Vierheilig H, Bennett R, Kiddle G, Kaldorf M, Ludwig-Müller J
1 Institut für Phytopathologie, Christian-Albrechts-Universität, Hermann-Rodewald-Str. 9, D-24118 Kiel, Germany.
New Phytol. 2000 May;146(2):343-352. doi: 10.1046/j.1469-8137.2000.00642.x.
Under defined laboratory conditions it was shown that two glucosinolate-containing plant species, Tropaeolum majus and Carica papaya, were colonized by arbuscular mycorrhizal (AM) fungi, whereas it was not possible to detect AM fungal structures in other glucosinolate-containing plants (including several Brassicaceae). Benzylglucosinolate was present in all of the T. majus cultivars and in C. papaya it was the major glucosinolate. 2-Phenylethylglucosinolate was found in most of the non-host plants tested. Its absence in the AM host plants indicates a possible role for the isothiocyanate produced from its myrosinase-catalysed hydrolysis as a general AM inhibitory factor in non-host plants.
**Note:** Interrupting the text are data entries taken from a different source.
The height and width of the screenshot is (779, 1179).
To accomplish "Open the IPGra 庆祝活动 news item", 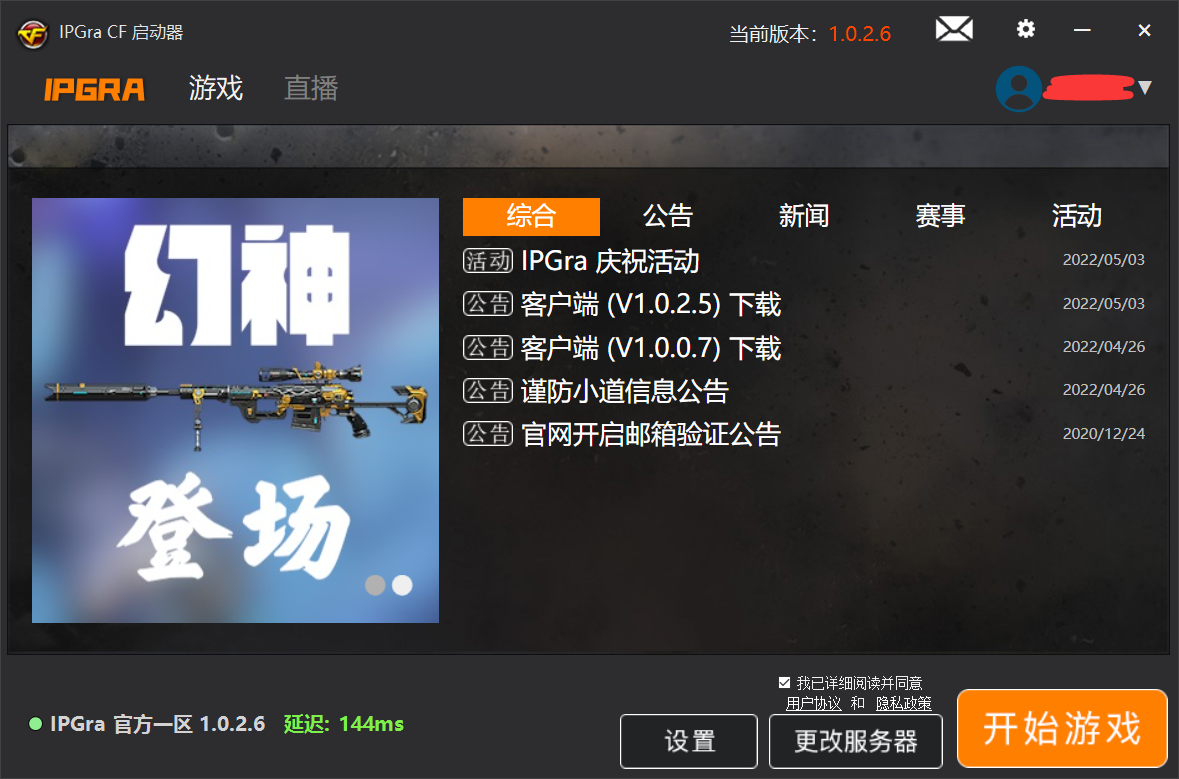I will coord(610,262).
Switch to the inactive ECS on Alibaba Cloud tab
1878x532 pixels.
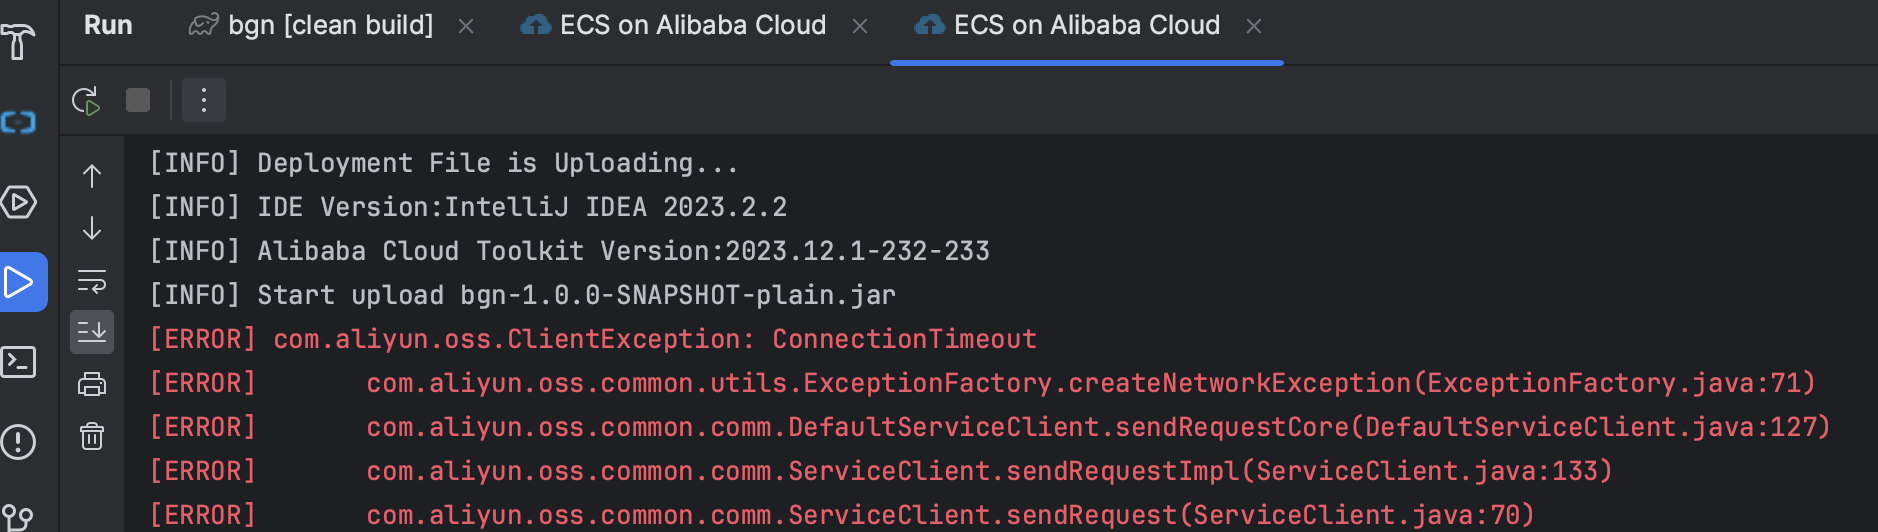point(692,25)
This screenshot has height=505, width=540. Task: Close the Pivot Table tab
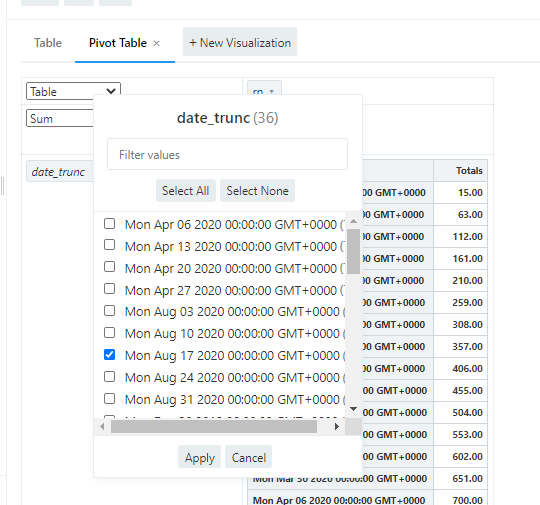click(156, 43)
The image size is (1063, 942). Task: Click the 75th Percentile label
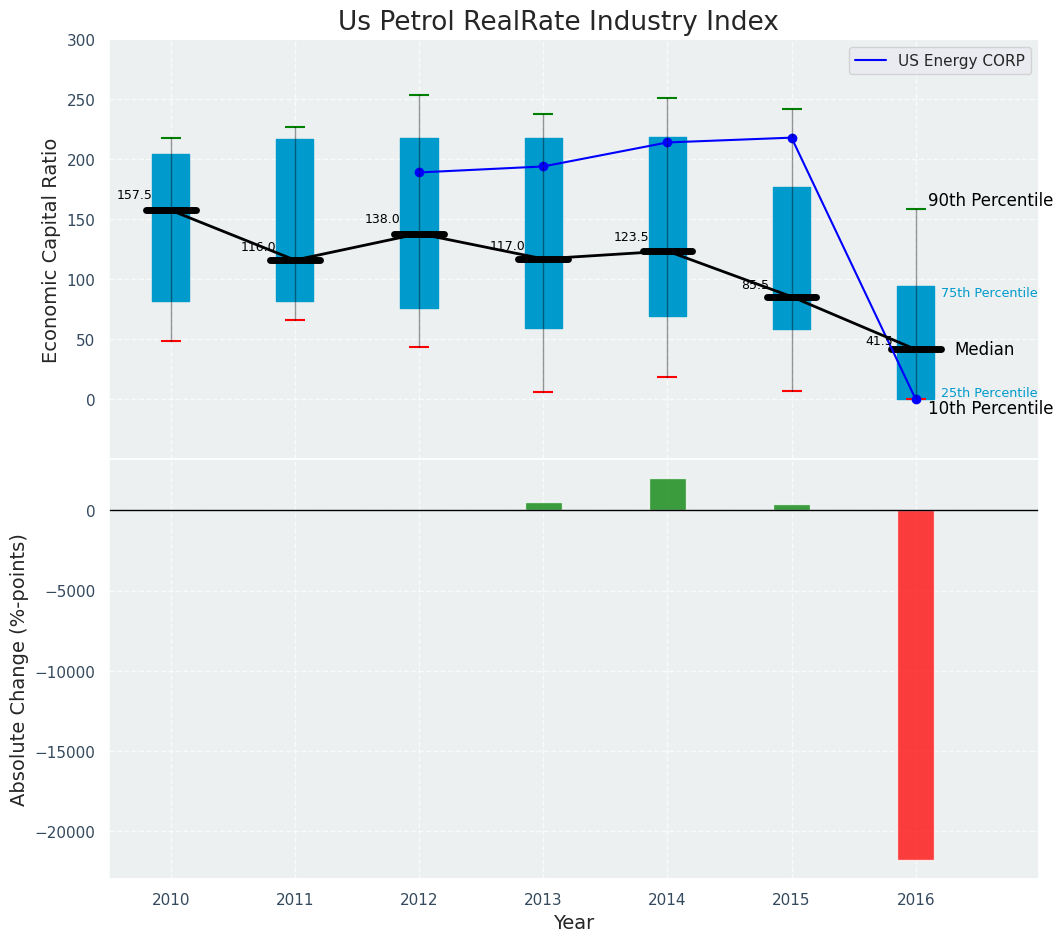point(988,294)
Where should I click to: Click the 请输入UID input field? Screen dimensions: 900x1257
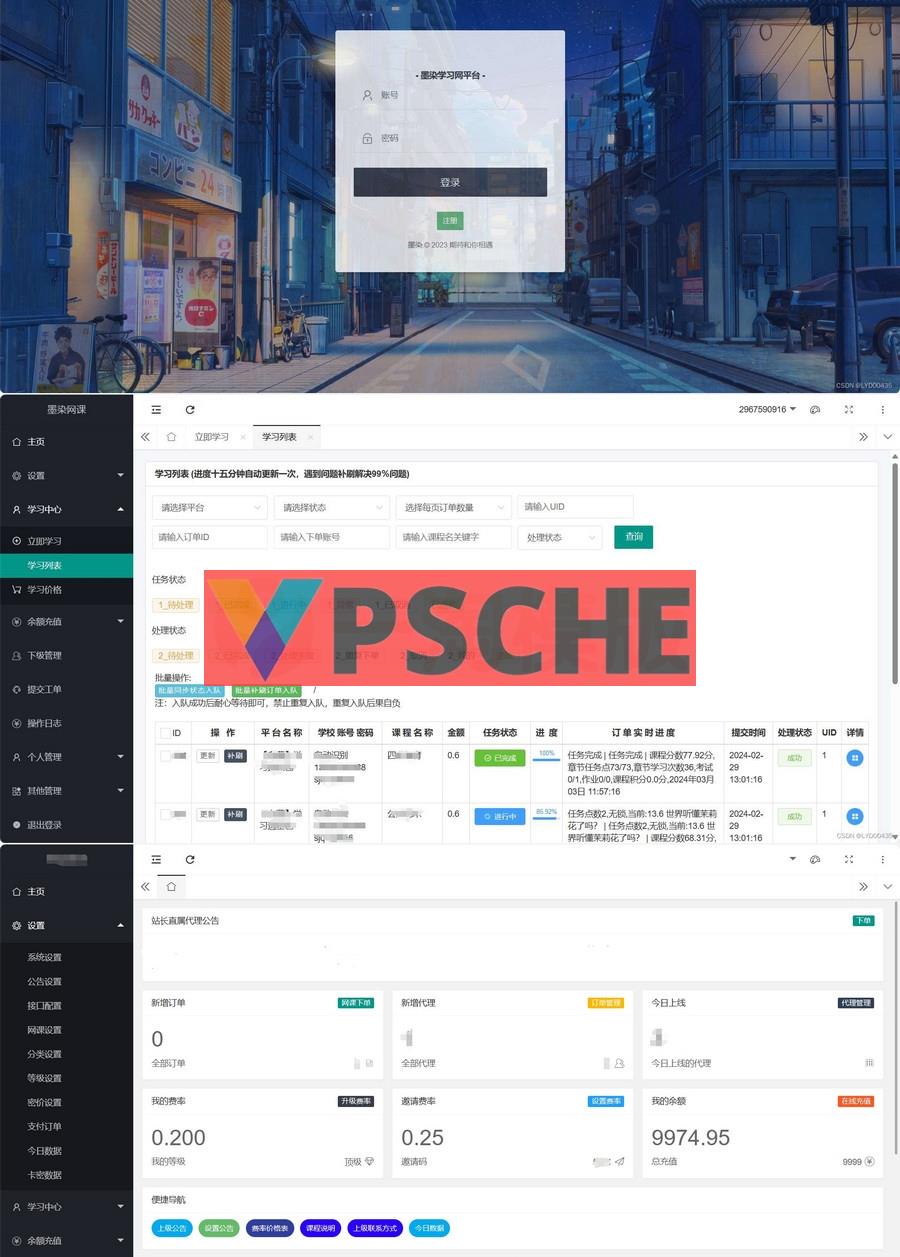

The results suggest that some of the indole glucosinolates might also be involved in preventing AM formation in some of the species. In all plants tested, both AM hosts and non-hosts, the glucosinolate pattern was altered after inoculation with one of three different AM fungi (Glomus mosseae, Glomus intraradices and Gigaspora rosea), indicating signals between AM fungi and plants even before root colonization. The glucosinolate induction was not specifically dependent on the AM fungus. A time-course study in T. majus showed that glucosinolate induction was present during all stages of mycorrhizal colonization.
在特定的实验室条件下,研究表明,两种含硫代葡萄糖苷的植物——旱金莲和番木瓜,被丛枝菌根(AM)真菌定殖,而在其他含硫代葡萄糖苷的植物(包括几种十字花科植物)中未检测到AM真菌结构。所有旱金莲品种中均存在苄基硫代葡萄糖苷,在番木瓜中它是主要的硫代葡萄糖苷。在大多数测试的非寄主植物中发现了2-苯乙基硫代葡萄糖苷。在AM寄主植物中不存在该物质,这表明其由黑芥子酶催化水解产生的异硫氰酸酯可能作为非寄主植物中的一种普遍的AM抑制因子发挥作用。结果表明,一些吲哚硫代葡萄糖苷可能也参与了某些物种中AM形成的阻止过程。在所有测试的植物中,无论是AM寄主植物还是非寄主植物,接种三种不同的AM真菌(摩西球囊霉、根内球囊霉和玫瑰巨孢囊霉)之一后,硫代葡萄糖苷模式均发生了改变,这表明在根系定殖之前AM真菌与植物之间就存在信号传递。硫代葡萄糖苷的诱导并非特别依赖于AM真菌。在旱金莲中进行的一项时间进程研究表明,在菌根定殖的所有阶段均存在硫代葡萄糖苷的诱导现象。